→ **EXTRACT PROVIDED**:
========

The ship consisted of a heavy, round iron turret on the deck, which housed two large cannon. The armored deck was barely above the water line. Aside from a smoke stack and a few fittings, the bulk of the ship was below the water line to prevent damage from cannon fire (torpedoes, ie, anchored naval mines were a concern, though self-propelled torpedoes would not be a worry for another 50 years). Monitor was launched on 30 January 1862.

Monitor was one of the most innovative naval vessels of all time. It was the first ship made almost entirely out of iron. Parts were forged in nine foundries and brought together to build the ship. The entire process took less than 120 days. Other innovations included the "cheesebox", which was the first rotating turret, it was the first naval vessel fitted with Ericsson's marine screw and it even anticipated some aspects of submarine design by placing all facilities but the turret under water. In contrast, Virginia, erroneously known by its Yankee name Merrimack, was a conventional wooden vessel covered with iron plates and with fixed weapons.

Monitor was lost at sea during a heavy storm, swamped by high waves and sunk on 30 December 1862.

Already three months after the famous battle the design was offered to Sweden and in 1865 the first Swedish monitor was being built at Motala Warf in Norrköping. The first one was named John Ericsson in honour of the constructor. It was followed by 14 more monitors. One of them, Sölve, is preserved at the marine museum in Gothenburg.

In 1974, the wreck of Monitor was located on the floor of the Atlantic Ocean off Cape Hatteras, North Carolina. The wreck site was designated as the United States' first marine sanctuary. The Monitor Sanctuary is the only one of the thirteen national marine sanctuaries created to protect a cultural (as opposed to a natural) resource.

========

→ **EXERCISES TO COMPLETE**:
1. According to the Monitor text, on what date was the ship launched?
2. List every date and year given in the Monitor text.
3. Copy the Monitor text starting at "Monitor was lost" and ending at "museum in Gothenburg.", renaming "Gothenburg" to "Karlskrona".

→ **Dataset items**:
========

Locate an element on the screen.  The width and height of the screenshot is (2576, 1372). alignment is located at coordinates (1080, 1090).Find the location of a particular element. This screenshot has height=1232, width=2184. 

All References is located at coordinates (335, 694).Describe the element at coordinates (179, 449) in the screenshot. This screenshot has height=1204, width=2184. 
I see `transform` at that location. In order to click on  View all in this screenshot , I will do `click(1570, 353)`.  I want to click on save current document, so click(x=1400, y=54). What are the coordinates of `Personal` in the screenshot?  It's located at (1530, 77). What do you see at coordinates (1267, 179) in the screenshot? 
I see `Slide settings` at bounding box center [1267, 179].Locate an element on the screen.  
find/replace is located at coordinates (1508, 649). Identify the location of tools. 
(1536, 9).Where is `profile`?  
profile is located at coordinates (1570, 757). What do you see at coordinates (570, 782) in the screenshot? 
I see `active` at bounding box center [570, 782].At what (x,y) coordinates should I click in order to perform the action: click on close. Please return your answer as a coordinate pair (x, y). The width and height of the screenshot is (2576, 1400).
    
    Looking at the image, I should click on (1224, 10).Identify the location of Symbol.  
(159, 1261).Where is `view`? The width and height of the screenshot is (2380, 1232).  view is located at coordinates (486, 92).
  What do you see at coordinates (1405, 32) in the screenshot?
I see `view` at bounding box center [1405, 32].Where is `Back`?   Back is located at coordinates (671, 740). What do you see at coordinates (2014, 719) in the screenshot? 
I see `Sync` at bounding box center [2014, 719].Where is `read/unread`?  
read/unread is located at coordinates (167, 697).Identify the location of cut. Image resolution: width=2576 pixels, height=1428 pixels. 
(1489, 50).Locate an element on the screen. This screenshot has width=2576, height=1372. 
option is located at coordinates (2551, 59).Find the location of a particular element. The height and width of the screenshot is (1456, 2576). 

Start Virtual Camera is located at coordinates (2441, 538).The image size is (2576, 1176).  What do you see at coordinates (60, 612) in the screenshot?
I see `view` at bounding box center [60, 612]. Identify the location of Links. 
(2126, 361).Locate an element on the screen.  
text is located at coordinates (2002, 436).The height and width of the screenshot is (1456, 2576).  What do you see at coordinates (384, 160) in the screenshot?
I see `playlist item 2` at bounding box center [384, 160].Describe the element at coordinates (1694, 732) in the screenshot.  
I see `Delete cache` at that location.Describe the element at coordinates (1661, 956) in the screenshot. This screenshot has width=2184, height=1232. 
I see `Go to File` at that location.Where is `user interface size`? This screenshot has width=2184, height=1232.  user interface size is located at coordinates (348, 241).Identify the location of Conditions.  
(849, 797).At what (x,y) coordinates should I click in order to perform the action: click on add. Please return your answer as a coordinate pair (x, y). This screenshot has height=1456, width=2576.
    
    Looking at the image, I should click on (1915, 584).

========

→ **PER-TASK OUTPUTS**:
1. 30 January 1862

2. 30 January 1862; 30 December 1862; 1865; 1974

3.
Monitor was lost at sea during a heavy storm, swamped by high waves and sunk on 30 December 1862.

Already three months after the famous battle the design was offered to Sweden and in 1865 the first Swedish monitor was being built at Motala Warf in Norrköping. The first one was named John Ericsson in honour of the constructor. It was followed by 14 more monitors. One of them, Sölve, is preserved at the marine museum in Karlskrona.